## Tekst strony

Jan Kocian: Zespół jest załamany

Michał Piegza

Pikowanie Ruchu Chorzów trwa. Niebiescy z drużyny z czołówki ligi w ekspresowym tempie stali się jednym z kandydatów do spadku. W sobotę Niebiescy przegrali prestiżowy mecz z Górnikiem.

Wliczając mecze w europejskich pucharach Ruch Chorzów od lipca wygrał jedynie dwa oficjalne spotkania. W ekstraklasie Niebiescy w trwających rozgrywkach triumfowali raz.

W pojedynku z Górnikiem Zabrze początkowo wydawało się, że chorzowianie w końcu się przełamią. Nic z tych rzeczy. Ostatecznie Ruch przegrał i jest coraz bliżej ligowego dna. - W derbach rozegraliśmy dwie różne połowy. W pierwszej mieliśmy dużą przewagę, ale to rywal niespodziewanie strzelił nam gola. Ważne, że wówczas piłkarze szukali gry, stosowali pressing - ocenił przebieg gry Jan Kocian. - Niestety dla nas, Górnik przeprowadził jedną groźną akcję i strzelił nam gola - martwił się Słowak.

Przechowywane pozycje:
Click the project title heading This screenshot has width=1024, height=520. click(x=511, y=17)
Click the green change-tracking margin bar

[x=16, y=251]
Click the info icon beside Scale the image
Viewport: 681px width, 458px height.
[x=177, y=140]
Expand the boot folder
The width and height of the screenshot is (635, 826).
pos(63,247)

## Zadania do wykonania
1. Wypisz wszystkie imiona i nazwiska osób oraz pełne nazwy klubów piłkarskich, które pojawiają się w artykule o Ruchu Chorzów.
2. Podejmij artykuł o Ruchu Chorzów od ostatniego zdania i dopisz jego dalszy ciąg.

## Odpowiedzi do zadań
1. Jan Kocian, Michał Piegza, Ruch Chorzów, Górnik Zabrze

2.
Po zmianie stron Ruch grał dużo gorzej niż w premierowej odsłonie. - Piłkarze nie zrealizowali założeń. A w końcówce cały wysiłek poszedł na marne. Złą rzeczą jest, gdy traci się gola w końcówce, tym bardziej w takim meczu i u siebie. Piłkarze są załamani - zakończył Kocian.

Dodajmy, że Ruch po raz kolejny dał sobie strzelić gola w ostatnich minutach. W ostatnich kolejkach chorzowianie tracili wygrane w spotkaniach z Lechią Gdańsk i Pogonią Szczecin. Tym razem strata gola pozbawiła Niebieskich punktu.

Po kolejnej porażce Ruch plasuje się tuż nad strefą spadkową. Podczas Wielkich Derbów Śląska (niestety póki co tylko z nazwy) słychać było głosy, że pozycja w klubie Jana Kociana jest zagrożona.